When Baranov was brought to the police station, the wounds he had described were not found. But he did make a deal with investigators (now he is figuring as a witness in the case – NP) and described the provocation in detail.

First, at the precinct and then on 16 October, he gave an account of the incident to journalists at a briefing at the Main Directorate of the St. Petersburg and Leningrad Region Interior Ministry in the presence of Sergei Umnov, chief of headquarters, Aleksandr Klaus, head of the regional investigative department and Aleksandr Chubykin, deputy city prosecutor.
“I got a link from Bondarik on the Internet; if I wanted to take part in their actions, then I should call him,” explained Baranov. “I called him. Bondarik said that he would pay me 20,000 rubles if I would do everything that was necessary. I met with the other organizers of the action who explained that I had to stage a conflict with persons of non-Slavic appearance, after which I had to call the police and an ambulance as a victim…”

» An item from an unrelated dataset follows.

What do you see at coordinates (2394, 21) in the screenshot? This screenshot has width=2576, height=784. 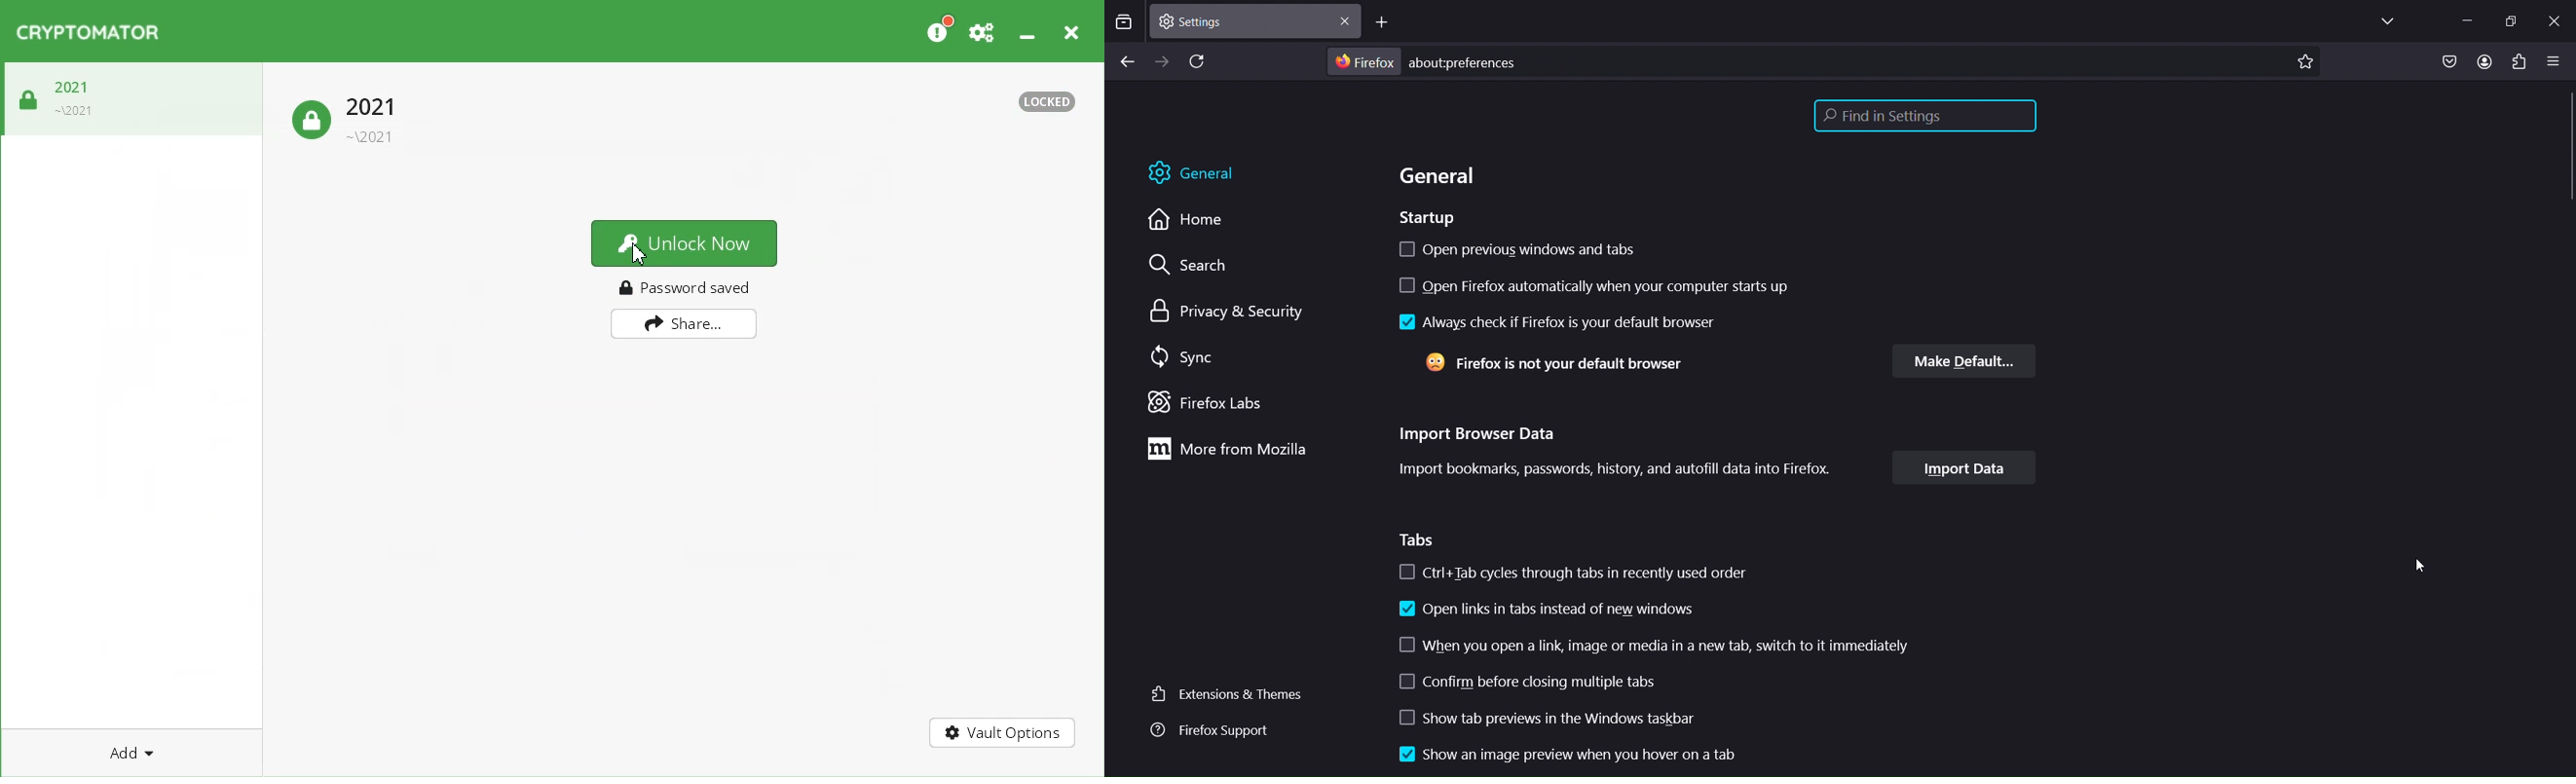 I see `list all tabs` at bounding box center [2394, 21].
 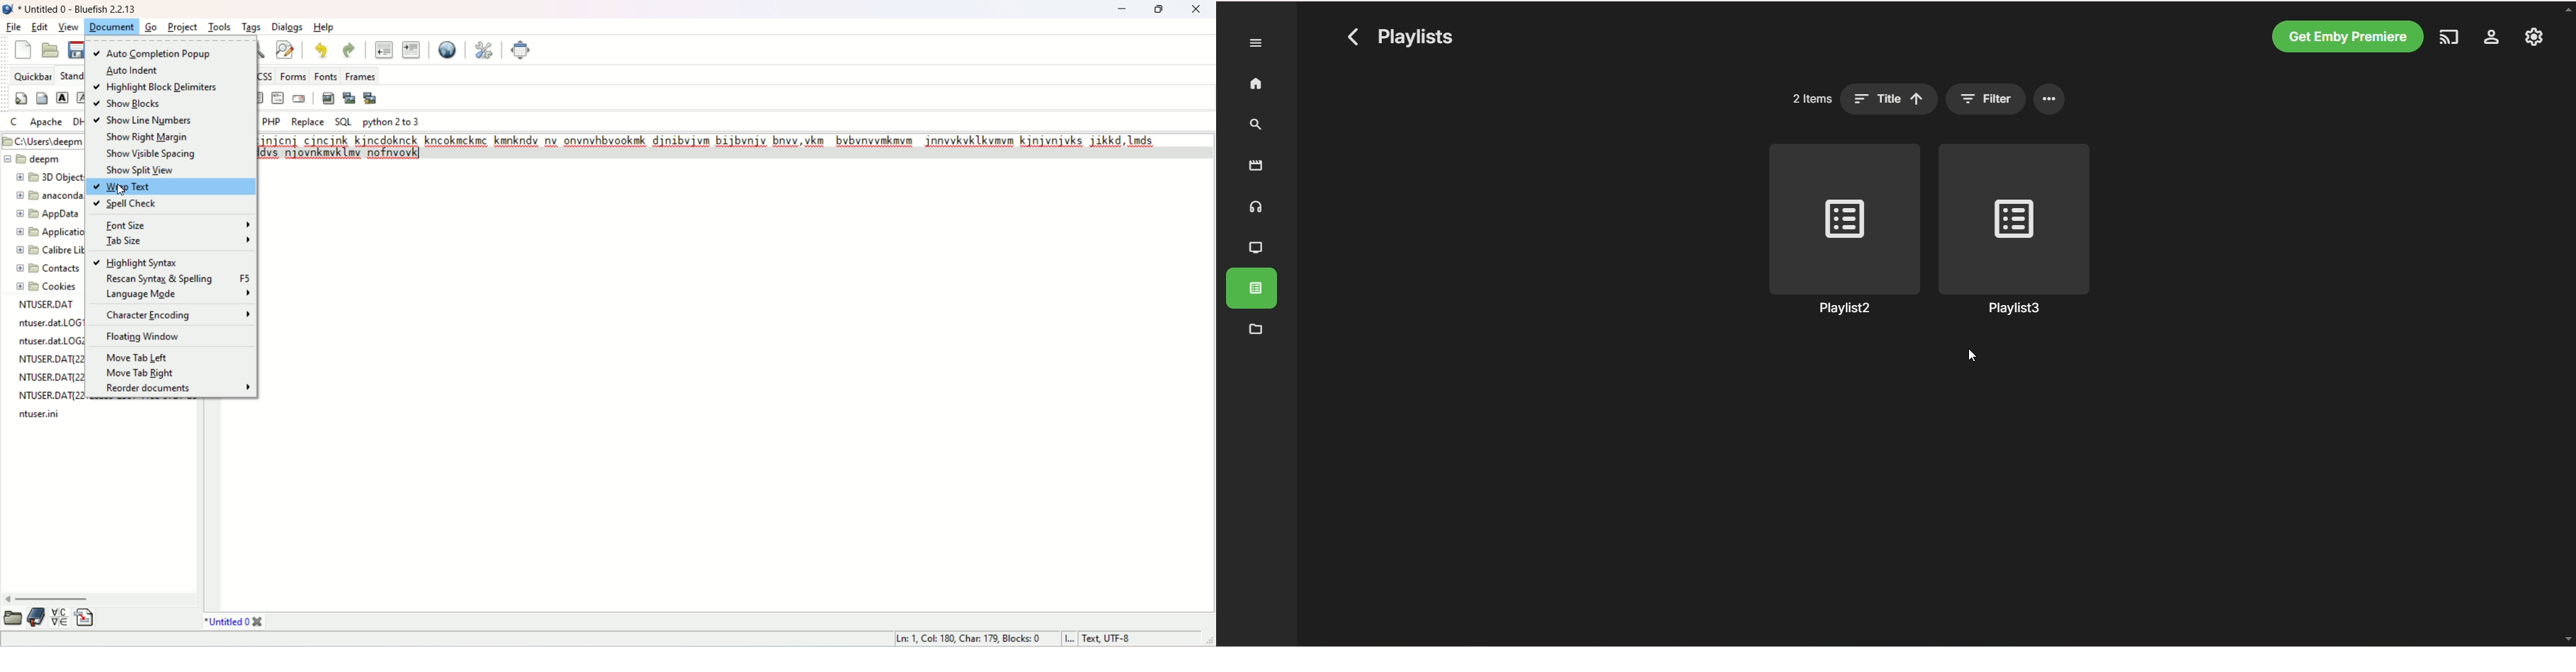 I want to click on close, so click(x=1198, y=8).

But that night, he couldn’t seem to pick a fight with any of the migrants. Baranov went to explain this to two of his handlers who were standing on guard nearby.

“Suddenly, one of them shot me in the back with rubber bullets without warning,” Vasily continued. “People don’t behave like that. That’s not humane. Yes, I knew that I was getting into a provocation, but I had no idea that I was going to get shot. I called back Bondarik and said I don’t want anything to do with him, because he hadn’t warned me about this. Bondarik replied, “If you want to get your money, call the police, if necessary, my lawyers will get you out of it.”

Today, Bondarik himself is the one who needs the help of attorneys. On 16 October, the Main Investigative Department of the Russian Federation Investigative Committee for St. Petersburg has opened two criminal cases against him under Art. 282, part 2 of the Russian Criminal Code, “Incitement of hatred and enmity.” On that same day, the leader of the St. Petersburg Nazis was detained. Not long before that, Bondarik managed to write on his page on VKontakte about how he had been “slandered”: “Baranov called me and spent a long time apologizing. He claimed that he was beaten by police so that he would give testimony against me.” Baranov himself in an interview with journalists refuted this statement. On 17 October, investigators went to court with a petition to put Bondarik under arrest.